------ EXCERTO DO TEXTO

O admirável mundo digital

09.02.20, Almerinda

“O nosso grau de atenção está a diminuir”

A leitura de uma recente entrevista de Bruno Patino, jornalista francês ao Expresso, a propósito do seu livro “A Civilização do Peixe-Vermelho”, foca temas de grande actualidade, nomeadamente a dependência individual e social dos estímulos e solicitações digitais.

O autor identifica as consequências da dependência generalizada dos écrãns e dos smartphones que nos impede de nos concentrarmos numa tarefa sem que a interrompamos constantemente. Isso está a levar a que “o nosso grau de atenção esteja francamente a diminuir”. Tarefas como ler, estudar, falar e mesmo descansar estão a ser fortemente prejudicadas pela invasão sistemática sobre os nossos cérebros dos estímulos e aplicações a que acedemos através do maravilhoso mundo digital omnipresente. Ligados 24 sobre 24 horas, o que é esperado são respostas rápidas, emocionais e superficiais, quantas vezes sem filtro que nos permita verificar se a mensagem é verdadeira ou não está distorcida. As fake news estão a levar populistas e fantoches ao poder!

Bruno Patino chama-lhe “servidão voluntária” e, embora tenha uma perspectiva optimista, acha que já não é possível voltar para trás. Ele acha que não nos devemos concentrar no que é partilhado ou em quem o partilha, mas sim em como se partilha. E é optimista em relação à capacidade de se diminuir a importância dada aos écrãns e de resistir a essa adição.

------------

INSTRUÇÃO 1:
Responda às seguintes perguntas sobre o excerto:
(a) Qual é o título do livro de Bruno Patino referido?
(b) Que tarefas estão a ser fortemente prejudicadas, segundo o excerto?
(c) Em que aspeto da partilha devemos concentrar-nos, na opinião de Bruno Patino?
INSTRUÇÃO 2: Reescreva em forma de lista o parágrafo do excerto que começa por "O autor identifica", mantendo os factos principais.
INSTRUÇÃO 3: Devolva o trecho do excerto que começa em "Bruno Patino chama-lhe" e termina em "a essa adição.".

------ LISTAGEM DE DADOS

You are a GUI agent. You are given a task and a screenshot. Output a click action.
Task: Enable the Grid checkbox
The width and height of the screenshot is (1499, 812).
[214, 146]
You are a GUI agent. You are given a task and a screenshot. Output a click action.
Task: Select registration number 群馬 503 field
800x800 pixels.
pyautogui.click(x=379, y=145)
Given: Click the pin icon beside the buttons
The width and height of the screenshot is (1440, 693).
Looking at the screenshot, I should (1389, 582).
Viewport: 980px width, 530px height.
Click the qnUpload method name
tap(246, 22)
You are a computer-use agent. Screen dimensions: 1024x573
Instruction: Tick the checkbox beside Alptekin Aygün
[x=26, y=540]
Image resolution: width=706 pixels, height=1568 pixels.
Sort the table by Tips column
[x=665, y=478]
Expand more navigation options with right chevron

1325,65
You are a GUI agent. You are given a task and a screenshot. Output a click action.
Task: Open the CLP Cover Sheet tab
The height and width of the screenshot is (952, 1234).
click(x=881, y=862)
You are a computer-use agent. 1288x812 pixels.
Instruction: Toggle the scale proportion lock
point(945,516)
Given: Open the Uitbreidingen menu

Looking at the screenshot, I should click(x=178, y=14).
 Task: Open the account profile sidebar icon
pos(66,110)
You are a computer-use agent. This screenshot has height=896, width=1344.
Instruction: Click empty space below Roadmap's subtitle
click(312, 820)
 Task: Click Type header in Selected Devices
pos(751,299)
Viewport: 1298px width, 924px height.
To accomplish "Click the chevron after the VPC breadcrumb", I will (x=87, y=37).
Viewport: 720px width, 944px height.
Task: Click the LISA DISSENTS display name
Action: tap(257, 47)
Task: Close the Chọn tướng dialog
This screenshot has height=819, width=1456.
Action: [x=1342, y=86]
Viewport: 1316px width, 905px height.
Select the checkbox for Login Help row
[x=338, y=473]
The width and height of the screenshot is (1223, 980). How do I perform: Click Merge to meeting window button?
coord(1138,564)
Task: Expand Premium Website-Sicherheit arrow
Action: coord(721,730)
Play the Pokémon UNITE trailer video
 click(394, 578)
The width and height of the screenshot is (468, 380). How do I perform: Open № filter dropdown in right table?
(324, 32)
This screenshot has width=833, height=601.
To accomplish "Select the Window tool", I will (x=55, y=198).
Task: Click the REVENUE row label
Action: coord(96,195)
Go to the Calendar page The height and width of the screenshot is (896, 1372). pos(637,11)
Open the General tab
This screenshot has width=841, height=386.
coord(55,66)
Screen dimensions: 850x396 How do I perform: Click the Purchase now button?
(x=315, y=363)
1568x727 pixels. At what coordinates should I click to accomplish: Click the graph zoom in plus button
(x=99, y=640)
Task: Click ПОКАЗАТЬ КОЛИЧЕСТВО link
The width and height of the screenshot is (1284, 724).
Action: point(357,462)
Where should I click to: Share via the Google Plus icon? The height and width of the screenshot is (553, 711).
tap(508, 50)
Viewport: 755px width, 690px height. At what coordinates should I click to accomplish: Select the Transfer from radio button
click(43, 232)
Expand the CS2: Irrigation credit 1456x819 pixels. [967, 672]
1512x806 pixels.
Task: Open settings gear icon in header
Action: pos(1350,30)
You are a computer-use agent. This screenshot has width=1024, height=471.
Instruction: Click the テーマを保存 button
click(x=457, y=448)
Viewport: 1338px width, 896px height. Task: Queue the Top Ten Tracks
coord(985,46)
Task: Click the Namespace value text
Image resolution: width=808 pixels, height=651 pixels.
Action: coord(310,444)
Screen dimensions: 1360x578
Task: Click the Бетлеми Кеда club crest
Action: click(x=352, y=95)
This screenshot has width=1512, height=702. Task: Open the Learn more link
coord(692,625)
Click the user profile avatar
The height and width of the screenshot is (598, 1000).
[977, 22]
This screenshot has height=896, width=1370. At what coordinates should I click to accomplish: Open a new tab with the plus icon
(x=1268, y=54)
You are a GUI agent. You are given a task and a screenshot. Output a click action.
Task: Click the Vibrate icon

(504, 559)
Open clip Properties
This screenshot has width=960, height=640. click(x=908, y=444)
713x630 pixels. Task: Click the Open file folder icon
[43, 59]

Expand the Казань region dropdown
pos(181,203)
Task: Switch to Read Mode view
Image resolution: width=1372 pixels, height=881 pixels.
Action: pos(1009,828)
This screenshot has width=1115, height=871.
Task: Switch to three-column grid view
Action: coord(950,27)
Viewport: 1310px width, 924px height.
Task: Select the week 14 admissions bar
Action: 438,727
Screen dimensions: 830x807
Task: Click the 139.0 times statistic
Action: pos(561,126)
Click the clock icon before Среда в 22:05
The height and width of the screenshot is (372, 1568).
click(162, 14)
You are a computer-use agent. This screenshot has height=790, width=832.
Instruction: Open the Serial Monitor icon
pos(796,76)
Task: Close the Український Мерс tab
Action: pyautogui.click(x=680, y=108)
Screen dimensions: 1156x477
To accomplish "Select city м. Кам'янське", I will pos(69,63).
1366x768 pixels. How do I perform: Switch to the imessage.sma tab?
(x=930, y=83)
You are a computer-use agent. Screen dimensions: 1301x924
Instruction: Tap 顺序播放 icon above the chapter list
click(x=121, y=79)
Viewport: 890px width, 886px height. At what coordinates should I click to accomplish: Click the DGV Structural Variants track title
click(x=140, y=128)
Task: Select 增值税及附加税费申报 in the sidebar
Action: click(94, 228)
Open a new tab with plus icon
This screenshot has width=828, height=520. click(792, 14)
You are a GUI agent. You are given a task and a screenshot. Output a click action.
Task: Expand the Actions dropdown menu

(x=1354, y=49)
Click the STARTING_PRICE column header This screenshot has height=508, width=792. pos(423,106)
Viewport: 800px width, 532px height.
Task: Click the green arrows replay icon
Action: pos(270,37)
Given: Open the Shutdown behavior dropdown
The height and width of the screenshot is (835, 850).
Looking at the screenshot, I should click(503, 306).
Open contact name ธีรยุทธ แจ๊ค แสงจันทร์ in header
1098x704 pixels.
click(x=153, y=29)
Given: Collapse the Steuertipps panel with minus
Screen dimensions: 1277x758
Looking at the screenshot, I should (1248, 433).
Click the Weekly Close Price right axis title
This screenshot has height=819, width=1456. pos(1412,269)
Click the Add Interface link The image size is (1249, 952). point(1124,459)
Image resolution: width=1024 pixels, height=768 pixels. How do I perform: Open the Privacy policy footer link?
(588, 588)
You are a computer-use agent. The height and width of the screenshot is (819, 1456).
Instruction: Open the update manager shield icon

------------

RESPOSTA ESPERADA 1:
(a) "A Civilização do Peixe-Vermelho".
(b) Ler, estudar, falar e mesmo descansar.
(c) Em como se partilha.

RESPOSTA ESPERADA 2:
- A dependência generalizada dos ecrãs e dos smartphones impede-nos de nos concentrarmos numa tarefa sem a interromper constantemente.
- Por isso, o nosso grau de atenção está a diminuir.
- Ler, estudar, falar e descansar são fortemente prejudicados pelos estímulos e aplicações do mundo digital omnipresente.
- Ligados 24 horas por dia, espera-se de nós respostas rápidas, emocionais e superficiais, muitas vezes sem filtro para verificar se a mensagem é verdadeira ou se está distorcida.
- As fake news estão a levar populistas e fantoches ao poder.

RESPOSTA ESPERADA 3:
Bruno Patino chama-lhe “servidão voluntária” e, embora tenha uma perspectiva optimista, acha que já não é possível voltar para trás. Ele acha que não nos devemos concentrar no que é partilhado ou em quem o partilha, mas sim em como se partilha. E é optimista em relação à capacidade de se diminuir a importância dada aos écrãns e de resistir a essa adição.